Alberto Perez, affectionately known as Beto, was a popular aerobics instructor in Colombia, who rocked up to his busy class one day only to find that he had forgotten his music. Thinking on the spot he went to his car and retrieved the sexy Latin music he had in his CD player and adapted the routines to the hot Salsa, Cumbia and Merenge rhythms.

The result: ZUMBA – a multi-million dollar enterprise that over the last ten years has spread across all continents and has revitalised the fitness class industry.

Innovators are not always the white-coated, single-minded scientists supported by funding bodies to create breakthroughs in their various fields.

Sometimes innovation happens through a totally unplanned, unforeseen and ‘in-the-moment’ connection of a product or idea that is waiting to manifest and a mind that is open and receptive.

Sometimes, the innovation is not even related to the field the innovator is active in and it is fuelled by dissatisfaction and accident.

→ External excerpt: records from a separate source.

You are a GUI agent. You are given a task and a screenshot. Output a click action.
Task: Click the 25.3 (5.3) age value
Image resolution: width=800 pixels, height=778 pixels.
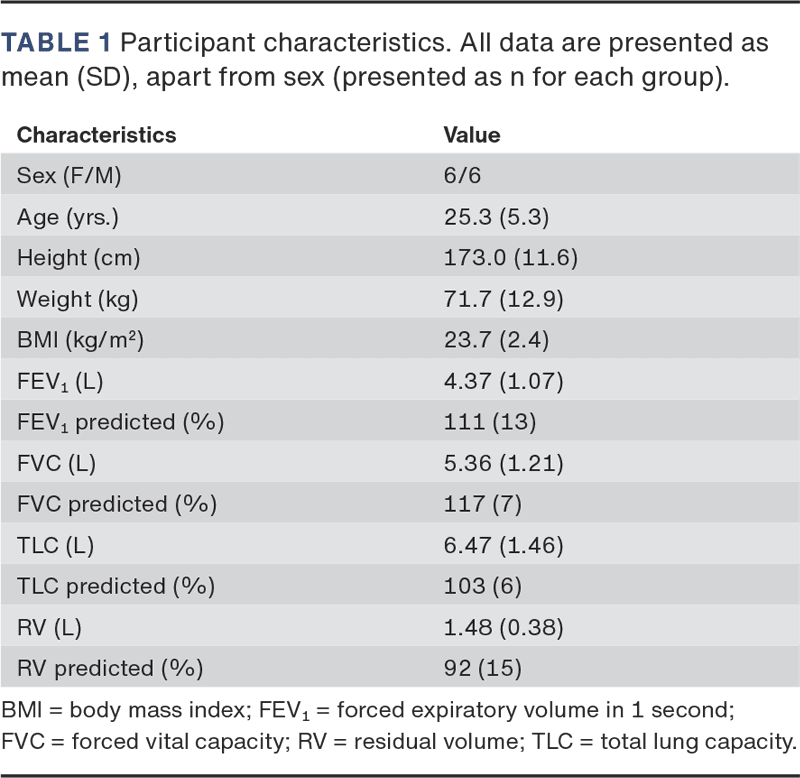496,217
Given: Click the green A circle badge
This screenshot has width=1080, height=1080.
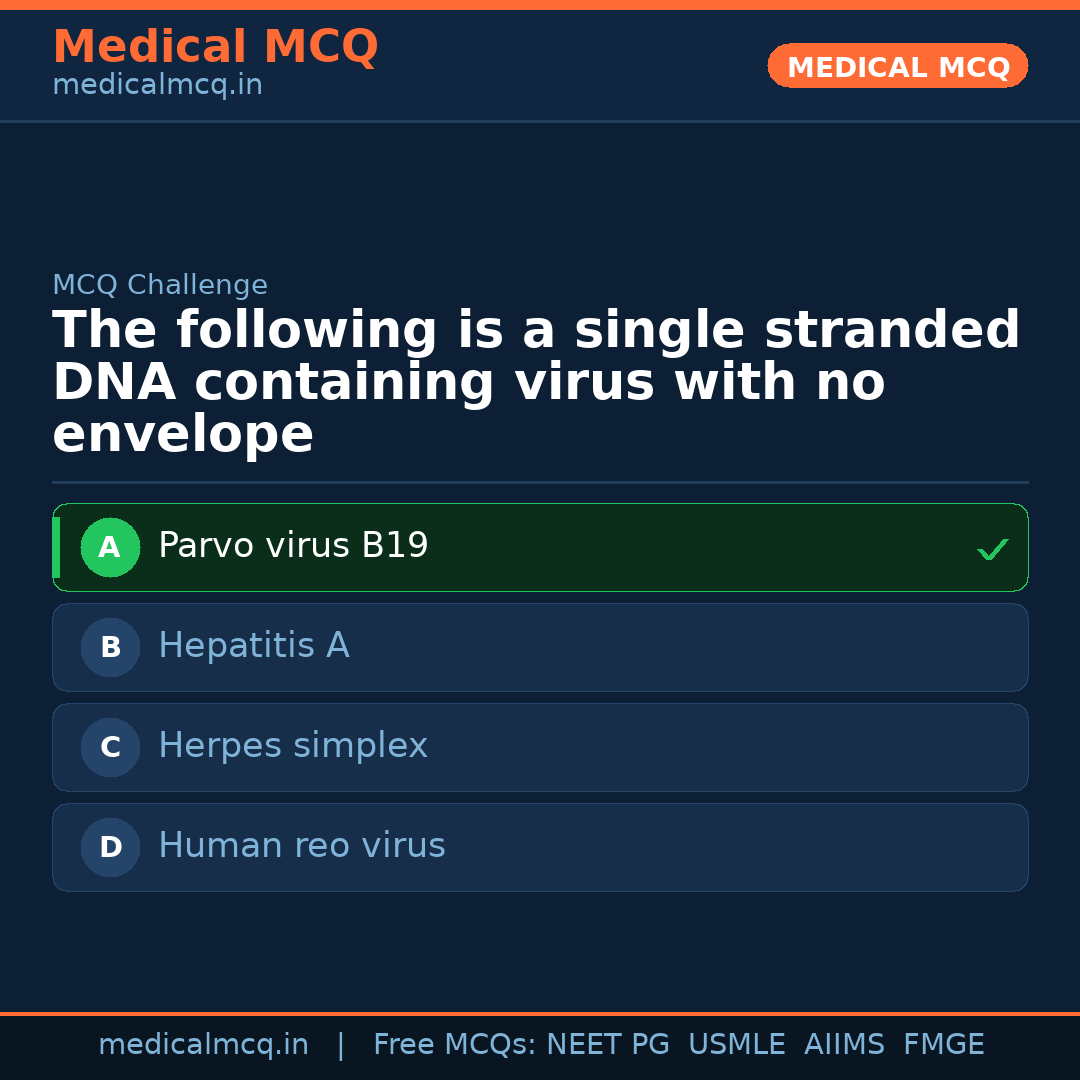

Take Chester Carlson. Who gave us the Xerox machine. From a young age he was fascinated by all things printed; however he studied physics and later patent law. During his legal studies he grew impatient with hand copying the documents he needed so he turned to his earlier passion and after many experiments and trials he invented the photocopier.

Likewise, sculptor Ladislao Biro is less remembered for his sculptures than for the creation of the ball point pen; J.B. Dunlop the creator of the pneumatic tyre was a vet.

However, while there will always be the Edisons and the Zuckerbergs, innovation is largely a focused, encouraged and nurtured effort within or without an organisation.

Our inspiring friends at New & Improved, a leading innovation consultancy company in the US, write a regular newsletter on innovation.

According to them there are 10 main drivers of innovation in an organisation – I have summarised them here:

  1. Individual – they are the basic building block of innovation;
  2. Team – individuals do not usually have the range of skills needed to make innovation happen;
  3. The enterprise – to keep innovation teams from getting stuck in ‘this is the way we’ve always done it’ thinking;
  4. Processes – always aim to improve these at all levels: individual, team and enterprise;
  5. Offering – to view innovation as more than ‘product’. Equally important are innovative business models, alliances, processes;
  6. Psychological climate – what’s going on in the mind of the individual?
  7. Physical environment – everyone has different needs around this, and it has a huge impact on innovation;
  8. Organisational culture – what does the leadership of the organisation uphold as success? This matters;
  9. Economic climate – not too much fear and not too much confidence – this is the ideal balance for thriving innovation;
  10. Geopolitical culture – what cultural strengths can I leverage and which cultural weaknesses do I need to overcome?